Using regular bone density scans, researchers from Australia and Canada have created a state-of-the-art machine learning system that can quickly predict the risks of heart disease and fractures.
According to the Xinhua news agency, the invention, created by researchers from Edith Cowan University (ECU) in Australia and the University of Manitoba in Canada, may open the door to more thorough and early diagnoses during routine osteoporosis screenings, improving outcomes for millions of older adults.
In order to identify abdominal aortic calcification (AAC), a crucial sign associated with heart attacks, strokes, and falls, the automated system examines vertebral fracture assessment (VFA) pictures.
AAC evaluation typically takes a skilled professional five to six minutes for each picture. According to the report, the new algorithm significantly improves the efficiency of large-scale screening by cutting that time down to less than a minute for thousands of photos.
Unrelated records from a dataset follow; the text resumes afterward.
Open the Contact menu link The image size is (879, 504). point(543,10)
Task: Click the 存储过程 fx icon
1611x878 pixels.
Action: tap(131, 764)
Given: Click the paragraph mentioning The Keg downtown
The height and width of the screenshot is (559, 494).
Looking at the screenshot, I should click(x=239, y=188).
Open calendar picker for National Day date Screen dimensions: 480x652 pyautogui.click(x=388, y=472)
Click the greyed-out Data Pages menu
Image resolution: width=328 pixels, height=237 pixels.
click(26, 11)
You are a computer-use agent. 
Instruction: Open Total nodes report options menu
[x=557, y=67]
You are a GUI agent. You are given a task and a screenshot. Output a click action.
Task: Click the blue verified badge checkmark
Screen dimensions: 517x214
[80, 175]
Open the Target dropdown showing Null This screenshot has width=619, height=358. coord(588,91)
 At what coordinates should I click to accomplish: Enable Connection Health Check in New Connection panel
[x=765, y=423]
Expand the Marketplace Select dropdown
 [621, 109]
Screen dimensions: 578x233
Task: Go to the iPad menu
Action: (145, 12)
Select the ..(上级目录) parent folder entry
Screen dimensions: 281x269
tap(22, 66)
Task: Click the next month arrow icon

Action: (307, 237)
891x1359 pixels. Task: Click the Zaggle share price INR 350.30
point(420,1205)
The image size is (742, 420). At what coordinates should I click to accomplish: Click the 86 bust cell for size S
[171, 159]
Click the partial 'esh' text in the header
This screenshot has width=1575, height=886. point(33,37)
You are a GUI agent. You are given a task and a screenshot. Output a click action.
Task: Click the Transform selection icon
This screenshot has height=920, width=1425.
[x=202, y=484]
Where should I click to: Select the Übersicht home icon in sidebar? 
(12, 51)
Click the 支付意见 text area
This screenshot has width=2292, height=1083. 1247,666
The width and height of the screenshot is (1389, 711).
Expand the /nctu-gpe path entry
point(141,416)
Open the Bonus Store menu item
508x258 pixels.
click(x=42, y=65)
According to Cassandra Smith, a research fellow at ECU, moderate to high levels of AAC were found in around 58% of older women who had regular bone scans. Many of these women were not aware of their increased cardiovascular risk.
“It is acknowledged that women are not adequately screened for and treated for cardiovascular disease,” Smith said.
“AAC patients don’t exhibit any symptoms, and this prognosis would often go unreported if proper screening for AAC wasn’t done. Women have a much higher likelihood of receiving a diagnosis when this method is used during bone density exams, Smith said.
Marc Sim of ECU conducted further study, which showed that AAC is a powerful predictor of fractures and falls in addition to being a cardiovascular risk signal. In actuality, AAC performed better than conventional fall risk indicators such as prior fall history and bone mineral density.
“Your risk of falls and fractures increases with the amount of calcification in your arteries,” Sim said, adding that this approach corrects the common practice of physicians to ignore vascular health when evaluating fall risk.
According to our study, AAC significantly increased the likelihood of falls and was even more important than other characteristics that have been clinically established as fall risk factors.
According to Sim, the new machine algorithm may help physicians better understand patients’ vascular health, an underappreciated risk factor for fractures and falls, when used with bone density scans.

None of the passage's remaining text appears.